Task to carry out :: Go through the listing below from its first line and repeat each line exactly, ending at the line containing "You are a computer-use agent. Viewport: 1840px" and including it.

_ _ _

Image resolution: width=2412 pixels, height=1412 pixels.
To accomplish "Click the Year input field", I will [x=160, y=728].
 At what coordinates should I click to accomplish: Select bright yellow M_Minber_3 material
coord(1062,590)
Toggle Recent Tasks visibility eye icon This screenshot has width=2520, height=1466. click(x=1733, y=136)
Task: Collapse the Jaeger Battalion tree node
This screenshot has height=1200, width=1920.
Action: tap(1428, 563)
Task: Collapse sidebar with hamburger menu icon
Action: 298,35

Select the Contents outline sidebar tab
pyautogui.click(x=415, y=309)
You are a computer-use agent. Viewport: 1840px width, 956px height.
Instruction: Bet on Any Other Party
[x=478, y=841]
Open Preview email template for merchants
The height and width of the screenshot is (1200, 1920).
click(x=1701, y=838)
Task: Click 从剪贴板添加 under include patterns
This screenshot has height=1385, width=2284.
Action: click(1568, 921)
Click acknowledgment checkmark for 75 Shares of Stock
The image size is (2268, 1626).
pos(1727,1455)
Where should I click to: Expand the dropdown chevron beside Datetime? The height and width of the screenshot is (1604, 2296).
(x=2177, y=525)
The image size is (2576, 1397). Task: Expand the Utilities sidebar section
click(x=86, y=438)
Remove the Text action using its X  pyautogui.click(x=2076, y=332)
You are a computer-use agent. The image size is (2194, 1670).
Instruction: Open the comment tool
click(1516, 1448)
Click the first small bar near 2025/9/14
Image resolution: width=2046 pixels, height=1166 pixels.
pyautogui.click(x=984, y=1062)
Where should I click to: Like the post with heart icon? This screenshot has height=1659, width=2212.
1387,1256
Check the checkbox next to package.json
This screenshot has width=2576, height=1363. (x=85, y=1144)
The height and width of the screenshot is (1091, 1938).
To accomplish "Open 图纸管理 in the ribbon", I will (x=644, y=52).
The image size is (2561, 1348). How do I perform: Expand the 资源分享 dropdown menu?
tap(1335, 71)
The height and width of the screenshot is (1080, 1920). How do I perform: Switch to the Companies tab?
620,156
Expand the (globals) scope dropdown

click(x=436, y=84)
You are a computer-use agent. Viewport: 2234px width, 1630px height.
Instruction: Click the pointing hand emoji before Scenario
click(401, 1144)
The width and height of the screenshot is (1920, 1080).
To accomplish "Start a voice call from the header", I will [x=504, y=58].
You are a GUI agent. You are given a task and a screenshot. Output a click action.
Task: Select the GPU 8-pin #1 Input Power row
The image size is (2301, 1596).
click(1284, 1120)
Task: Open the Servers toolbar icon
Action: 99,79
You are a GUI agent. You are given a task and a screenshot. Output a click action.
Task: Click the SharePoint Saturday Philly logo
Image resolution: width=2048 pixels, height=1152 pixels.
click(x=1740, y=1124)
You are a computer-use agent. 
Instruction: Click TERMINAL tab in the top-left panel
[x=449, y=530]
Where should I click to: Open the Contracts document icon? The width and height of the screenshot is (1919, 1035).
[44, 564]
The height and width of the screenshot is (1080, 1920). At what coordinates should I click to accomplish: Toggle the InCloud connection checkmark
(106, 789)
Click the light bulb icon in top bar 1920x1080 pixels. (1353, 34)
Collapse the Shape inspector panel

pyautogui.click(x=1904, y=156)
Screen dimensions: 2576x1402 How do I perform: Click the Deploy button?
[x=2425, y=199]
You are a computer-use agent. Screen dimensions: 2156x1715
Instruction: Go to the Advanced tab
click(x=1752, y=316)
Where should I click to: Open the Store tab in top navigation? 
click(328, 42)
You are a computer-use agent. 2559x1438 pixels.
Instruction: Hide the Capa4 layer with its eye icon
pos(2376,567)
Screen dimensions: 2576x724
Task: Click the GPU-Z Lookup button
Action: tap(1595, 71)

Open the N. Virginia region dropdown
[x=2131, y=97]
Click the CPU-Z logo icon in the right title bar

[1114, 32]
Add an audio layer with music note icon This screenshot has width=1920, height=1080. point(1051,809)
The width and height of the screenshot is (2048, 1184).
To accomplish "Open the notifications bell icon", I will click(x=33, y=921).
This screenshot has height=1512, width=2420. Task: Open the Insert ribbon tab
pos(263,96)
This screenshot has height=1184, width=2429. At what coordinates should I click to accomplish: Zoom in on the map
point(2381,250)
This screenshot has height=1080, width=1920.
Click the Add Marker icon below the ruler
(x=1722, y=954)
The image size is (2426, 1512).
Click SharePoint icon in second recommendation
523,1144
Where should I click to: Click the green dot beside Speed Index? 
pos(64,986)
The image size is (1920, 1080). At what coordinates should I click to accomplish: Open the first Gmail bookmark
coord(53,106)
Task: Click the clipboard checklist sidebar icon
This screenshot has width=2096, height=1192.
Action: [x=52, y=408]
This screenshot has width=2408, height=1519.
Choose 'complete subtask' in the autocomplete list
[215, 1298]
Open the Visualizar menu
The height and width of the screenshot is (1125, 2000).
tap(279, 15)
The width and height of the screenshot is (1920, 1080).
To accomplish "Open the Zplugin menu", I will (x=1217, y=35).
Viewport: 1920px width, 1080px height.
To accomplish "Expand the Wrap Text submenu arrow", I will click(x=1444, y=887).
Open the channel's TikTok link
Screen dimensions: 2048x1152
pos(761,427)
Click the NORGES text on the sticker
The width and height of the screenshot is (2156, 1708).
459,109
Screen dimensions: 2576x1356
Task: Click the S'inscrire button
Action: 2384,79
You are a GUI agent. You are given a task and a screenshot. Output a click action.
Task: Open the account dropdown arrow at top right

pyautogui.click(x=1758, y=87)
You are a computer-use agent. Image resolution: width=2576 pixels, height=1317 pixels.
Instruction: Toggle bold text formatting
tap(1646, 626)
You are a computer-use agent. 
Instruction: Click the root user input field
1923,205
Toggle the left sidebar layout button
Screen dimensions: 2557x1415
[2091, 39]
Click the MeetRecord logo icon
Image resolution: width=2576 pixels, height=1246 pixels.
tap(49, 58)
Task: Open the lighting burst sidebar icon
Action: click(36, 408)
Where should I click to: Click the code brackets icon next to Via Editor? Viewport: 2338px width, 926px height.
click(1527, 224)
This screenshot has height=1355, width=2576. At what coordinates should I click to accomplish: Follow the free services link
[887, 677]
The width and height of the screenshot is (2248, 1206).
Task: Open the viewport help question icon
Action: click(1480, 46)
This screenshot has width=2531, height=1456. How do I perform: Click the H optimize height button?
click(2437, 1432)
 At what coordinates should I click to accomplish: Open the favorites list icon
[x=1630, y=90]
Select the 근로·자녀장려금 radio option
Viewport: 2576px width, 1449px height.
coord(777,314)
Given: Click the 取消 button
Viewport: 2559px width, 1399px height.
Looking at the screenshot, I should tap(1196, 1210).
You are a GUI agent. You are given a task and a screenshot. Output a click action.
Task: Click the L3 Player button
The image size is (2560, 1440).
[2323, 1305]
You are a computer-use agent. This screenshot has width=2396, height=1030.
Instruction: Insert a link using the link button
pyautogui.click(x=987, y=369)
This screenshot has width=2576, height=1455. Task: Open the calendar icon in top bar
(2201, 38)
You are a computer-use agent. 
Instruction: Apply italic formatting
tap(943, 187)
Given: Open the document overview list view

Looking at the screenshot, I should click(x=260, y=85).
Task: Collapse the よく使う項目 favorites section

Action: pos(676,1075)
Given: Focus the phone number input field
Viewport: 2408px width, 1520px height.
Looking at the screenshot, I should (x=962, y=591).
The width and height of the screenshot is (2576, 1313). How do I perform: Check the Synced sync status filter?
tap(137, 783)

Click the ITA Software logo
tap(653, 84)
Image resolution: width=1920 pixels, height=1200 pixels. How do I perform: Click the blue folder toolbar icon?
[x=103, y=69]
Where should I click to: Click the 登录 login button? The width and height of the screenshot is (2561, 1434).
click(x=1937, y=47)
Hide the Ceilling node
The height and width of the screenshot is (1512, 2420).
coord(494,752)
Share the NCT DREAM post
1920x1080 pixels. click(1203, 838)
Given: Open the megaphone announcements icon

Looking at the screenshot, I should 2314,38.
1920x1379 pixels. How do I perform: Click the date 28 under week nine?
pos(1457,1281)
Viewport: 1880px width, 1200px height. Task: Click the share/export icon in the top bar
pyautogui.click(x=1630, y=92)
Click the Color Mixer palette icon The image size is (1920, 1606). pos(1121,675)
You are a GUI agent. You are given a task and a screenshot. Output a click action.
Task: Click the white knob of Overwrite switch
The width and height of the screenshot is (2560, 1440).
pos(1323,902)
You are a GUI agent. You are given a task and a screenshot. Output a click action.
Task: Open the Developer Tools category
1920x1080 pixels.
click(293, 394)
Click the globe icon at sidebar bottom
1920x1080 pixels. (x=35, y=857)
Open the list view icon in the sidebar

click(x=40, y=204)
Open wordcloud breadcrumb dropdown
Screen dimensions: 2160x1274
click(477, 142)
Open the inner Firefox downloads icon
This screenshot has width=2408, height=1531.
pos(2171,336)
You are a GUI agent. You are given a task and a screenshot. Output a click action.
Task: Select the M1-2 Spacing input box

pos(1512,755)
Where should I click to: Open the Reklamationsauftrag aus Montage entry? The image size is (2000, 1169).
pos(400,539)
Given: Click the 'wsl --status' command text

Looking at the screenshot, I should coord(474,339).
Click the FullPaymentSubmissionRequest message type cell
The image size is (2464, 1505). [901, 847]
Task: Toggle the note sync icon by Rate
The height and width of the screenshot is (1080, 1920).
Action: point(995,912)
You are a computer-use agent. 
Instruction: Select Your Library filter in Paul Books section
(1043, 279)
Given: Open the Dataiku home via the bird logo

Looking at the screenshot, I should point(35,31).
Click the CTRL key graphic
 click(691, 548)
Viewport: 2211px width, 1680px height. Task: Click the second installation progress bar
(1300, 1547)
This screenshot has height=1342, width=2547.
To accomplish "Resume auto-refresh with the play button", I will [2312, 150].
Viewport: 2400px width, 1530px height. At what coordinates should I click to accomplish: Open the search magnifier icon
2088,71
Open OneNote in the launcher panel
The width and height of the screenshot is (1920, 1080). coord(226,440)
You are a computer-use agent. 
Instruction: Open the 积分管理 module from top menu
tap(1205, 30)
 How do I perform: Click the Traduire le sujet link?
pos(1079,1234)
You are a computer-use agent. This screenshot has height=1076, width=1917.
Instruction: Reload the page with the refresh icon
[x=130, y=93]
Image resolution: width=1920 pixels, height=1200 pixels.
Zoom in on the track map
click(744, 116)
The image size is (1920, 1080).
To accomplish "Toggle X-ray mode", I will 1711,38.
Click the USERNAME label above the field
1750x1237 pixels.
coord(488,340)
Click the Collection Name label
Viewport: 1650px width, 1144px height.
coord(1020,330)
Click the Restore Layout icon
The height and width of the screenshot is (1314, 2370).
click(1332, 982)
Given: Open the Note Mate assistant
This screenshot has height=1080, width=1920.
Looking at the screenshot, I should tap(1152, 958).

_ _ _

Solved exercise ::
Image resolution: width=2412 pixels, height=1412 pixels.
To accomplish "Click the Year input field", I will [x=160, y=728].
 At what coordinates should I click to accomplish: Select bright yellow M_Minber_3 material
coord(1062,590)
Toggle Recent Tasks visibility eye icon This screenshot has width=2520, height=1466. click(x=1733, y=136)
Task: Collapse the Jaeger Battalion tree node
This screenshot has height=1200, width=1920.
Action: tap(1428, 563)
Task: Collapse sidebar with hamburger menu icon
Action: 298,35

Select the Contents outline sidebar tab
pyautogui.click(x=415, y=309)
You are a computer-use agent. Viewport: 1840px width, 956px height.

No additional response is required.